Encrypt cluster traffic to limit access through certificate data

davidpelaez commented 8 years ago

This is somewhat related to #227 but not sure it's the same. Before production use makes sense there's gotta be control into who can join the cluster and under what role.

The consul MO https://www.consul.io/docs/agent/encryption.html seems like a nice beginning but I don't know if we could also limit client/server and admin roles using data on the certificates. This is something used in OpenVPN servers for instance where I can ask my client to confirm that the server's presented certificate is indeed that one of a server and not any other signed by the CA.

Finally it would be great if certificate information is distributed on the cluster as a safe way to make client claims. For instance, any machine can claim a datacenter name in the config but how do we know it's true? Evidence of a source of validation to a claim made by a node would be radically useful for high security controls. Also this could be used with custom drivers for highly audited executions where node introspection would enable a distributed, verifiable source of truth to determine if something should be performed or not.

davidpelaez commented 8 years ago

This issue could be of course named with a broader title, I just wanted to use the most descriptive one I could find to begin with.

cbednarski commented 8 years ago

Thanks for the suggestions. There are a handful of issues you identified here, including:

Secure communication
Authenticated Membership
Client identity management
Secure introduction
Auditing

I think Nomad should be able to handle the first two cases. In the latter three cases, though, you will likely need to use a security toolset like Vault or features of your platform (i.e. centralized logging, controlling who can create new instances in your VPC, etc.).

We want to make these things easy in Nomad but we will need to rely on other tools to do some of the heavy lifting.

davidpelaez commented 8 years ago

@cbednarski thanks for summarizing in a much clearer list my presented points. I agree in the benefits of having other tools provide the heavy lifting. However I think the security implications of not including a feature should be carefully considered.

If we don't include something like client identity management (please correct me if I'm wrong) there's not way to establish per node controls into what gets to run on them hence putting the trust in the whole set of nodes as a whole without much space to isolate the effects of one node being compromised. If I have a large nomad cluster with private and public nodes separated in a VPC topology I would like to have some guarantees of the security of the whole system if one node is compromised.

This of course could be a totally new conversation to enhance the considered threat model once secure communication and authenticated membership is handled? They don't see all that disconnected to me but I understand the potential practicality of splitting it.

This also related to other points I shared regarding custom drivers and driver white listing, many isolation controls could be customized at the driver level to ensure the security constraints can be finely controlled by the implementer. With this line of thought instead of isolating the concerns adding @cbednarski first two points and custom drivers as external binaries could unlock extremely flexible security guarantees.
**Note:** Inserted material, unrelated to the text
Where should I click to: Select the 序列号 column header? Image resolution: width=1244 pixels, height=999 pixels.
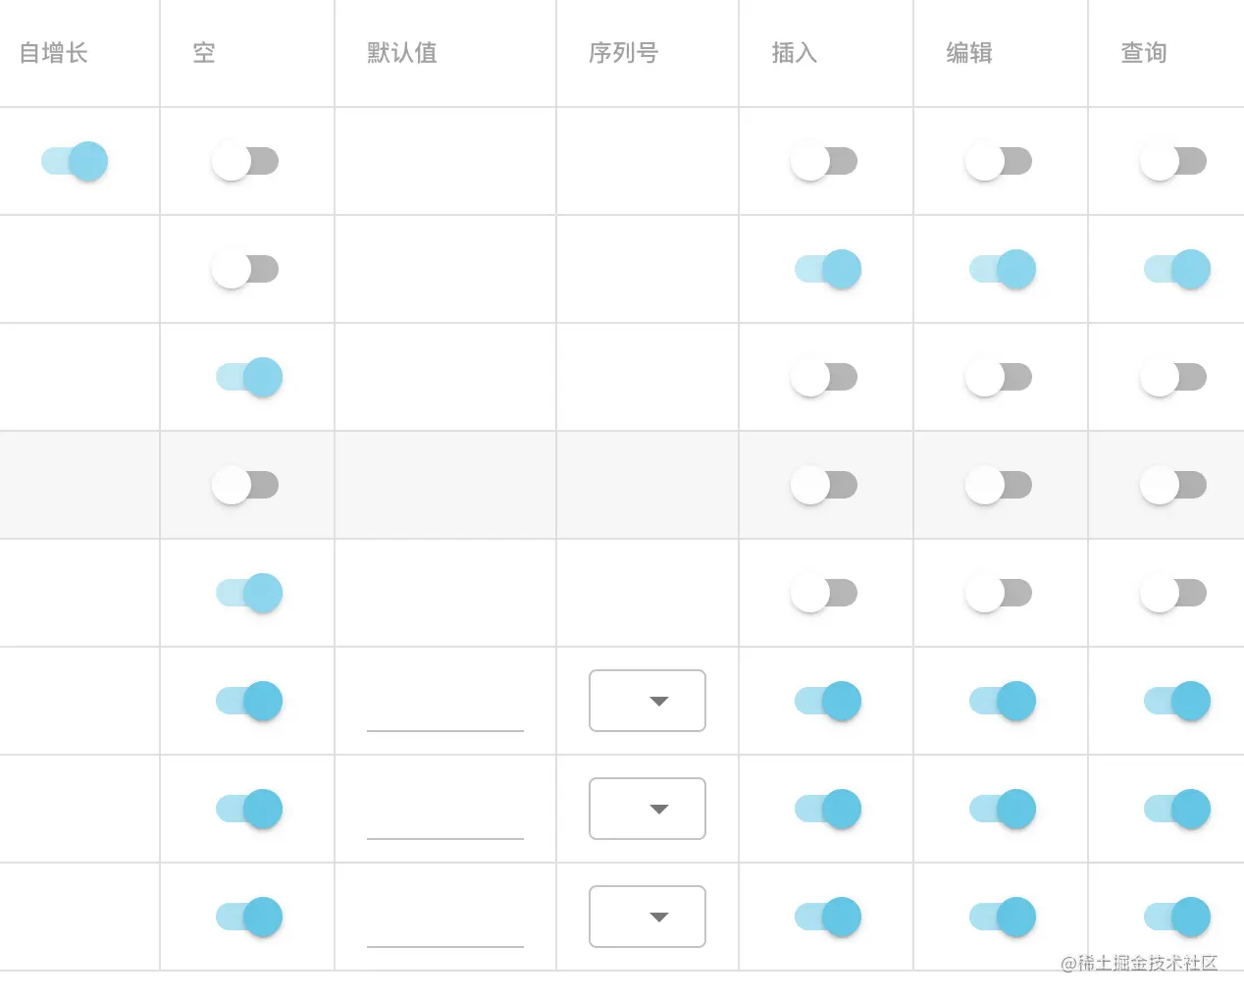[x=622, y=54]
maticmeznar commented 8 years ago

Has there been any progress on encrypting/authenticating cluster traffic? If I understand this correctly, Nomad is currently insecure and therefore should not be used in production?

dadgar commented 8 years ago

@maticmeznar: There has not been work on this yet. The question of whether it can be used in production without these features depends on the security requirements of your firm and whether you have a trusted environment. For many cases, this is not a halter on production but none the less it is an important addition that we look forward to supporting.

ConnorJC3 commented 8 years ago

Last post on this is >month old, is there any progress on this?

dadgar commented 8 years ago

No there hasn't been. There are other higher priority features for Nomad that we have been tackling. We will update this ticket once there is a change.

On Thu, Mar 10, 2016 at 1:12 PM, Connor Catlett notifications@github.com wrote:

Last post on this is >month old, is there any progress on this?

— Reply to this email directly or view it on GitHub https://github.com/hashicorp/nomad/issues/469#issuecomment-195051087.

ConnorJC3 commented 8 years ago

Understood, thanks for the information.

SamMauldin commented 8 years ago

Is there a recommended way to run nomad securely currently on a platform without private networking? (e.g. Digital Ocean)

maticmeznar commented 8 years ago

You could use IPSec.

On 21. 04. 2016 03:59, Sam Mauldin wrote:

Is there a recommended way to run nomad securely currently on a platform without private networking? (e.g. Digital Ocean)

— You are receiving this because you were mentioned. Reply to this email directly or view it on GitHub https://github.com/hashicorp/nomad/issues/469#issuecomment-212693578

kevincox commented 8 years ago

@maticmeznar The problem with even this is that any user on your machine can access nomad. If I use certificates or passwords that are only readable by root and a service on my servers is compromised they only get one user on one node. Where as if nomad is restricted by network permissions once they compromise any server they can spawn tasks across all my nodes as any user. That's a huge difference in separation.

Gerrrr commented 8 years ago

Hello,

Are you open to a PR on securing RPC communication and authenticating membership?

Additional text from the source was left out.